Wir sollten auch darüber nachdenken, wie ein vorsichtiger Kaufmann eine Gebühr für die vor ihm liegenden fünf Jahre
kalkulieren wird. Er wird gut beraten sein, vorsorglich Reserven für langfristige Unwägbarkeiten zu bilden, um nicht nach fünf Jahren Unterdeckungen durch dann folgende erhebliche Gebührenerhöhungen ausgleichen zu müssen. Wenn er das nicht tut, wird er Gebührenunterdeckungen haben.
Wenn wir als Ergebnis dieser Kalkulation eine Gebührenüberdeckung erreicht hätten, würden wir diese erst in einem Folgezeitraum von fünf Jahren ausgleichen. Es besteht damit die Gefahr, dass wir mit diesem Ausgleich eine Anzahl von Gebührenschuldnerinnen und -schuldnern - nämlich diejenigen, die zwischenzeitlich aus beruflichen oder persönlichen Gründen den Wohnort gewechselt haben - nicht mehr erreichen; gerade in den berlinnahen Regionen ist diese Fluktuation nicht unerheblich. Auch über diesen Aspekt werden wir nachdenken müssen, offen und ohne Vorfestlegung - das sage ich, damit ich hier nicht falsch verstanden werde.

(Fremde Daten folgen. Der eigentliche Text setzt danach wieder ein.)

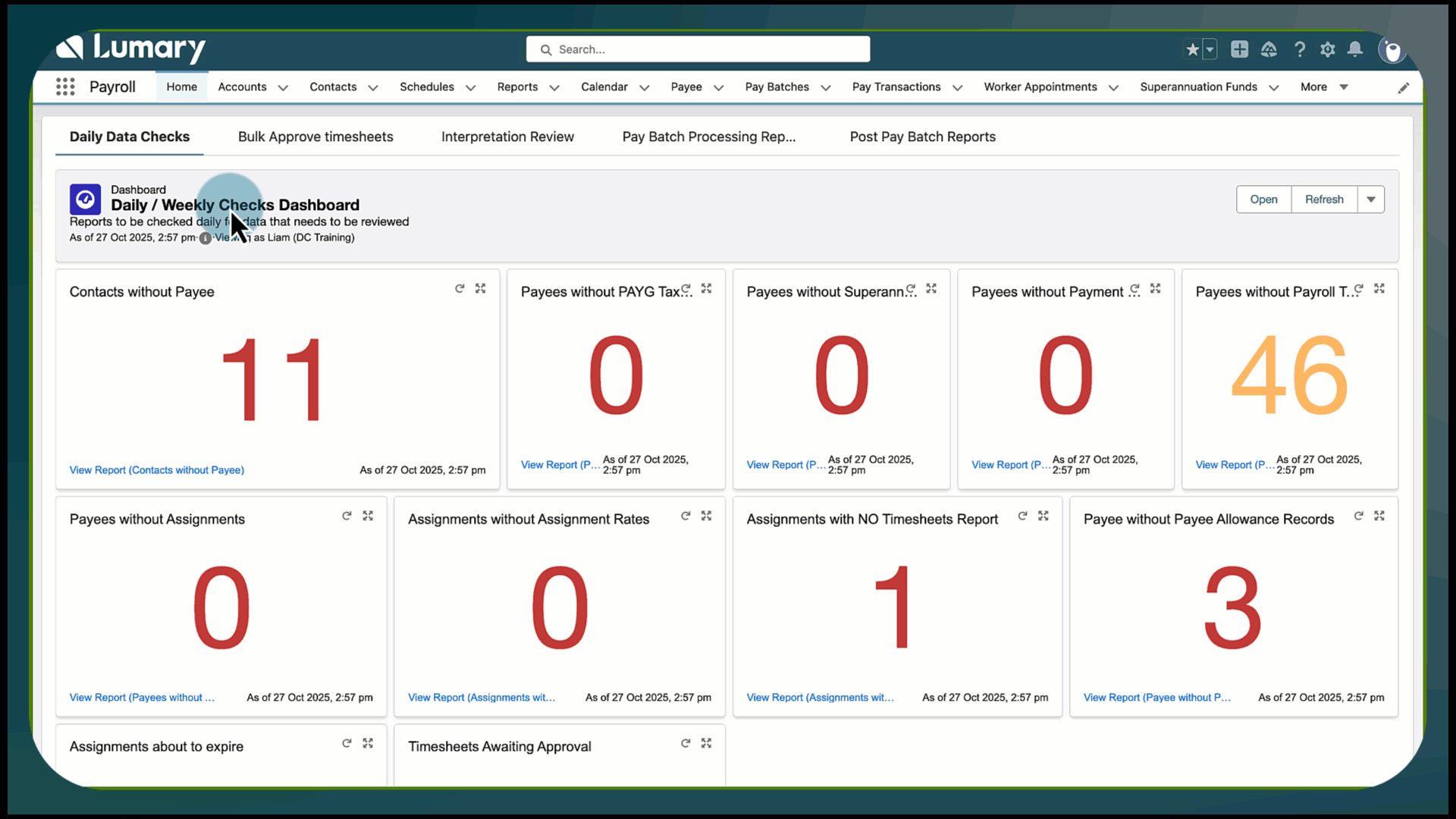Viewport: 1456px width, 819px height.
Task: Click the notifications bell icon
Action: (1354, 49)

Es gibt neben den bereits gezeigten Aspekten in dem vorliegenden Gesetzentwurf zahlreiche diskussionswürdige Punkte wie etwa die Verlängerung der Stundung von Beiträgen. Frau Kollegin Nonnemacher hat das hinreichend ausgeführt. Der Ausschuss für Inneres und Kommunales ist für die komplexe Materie und die dazu zu führende Debatte der richtige Ort. Der Diskussion dort sollten wir an dieser Stelle nicht vorgreifen, ich jedenfalls will es hier nicht tun. Ich bitte um Unterstützung für den Überweisungsantrag. - Danke schön.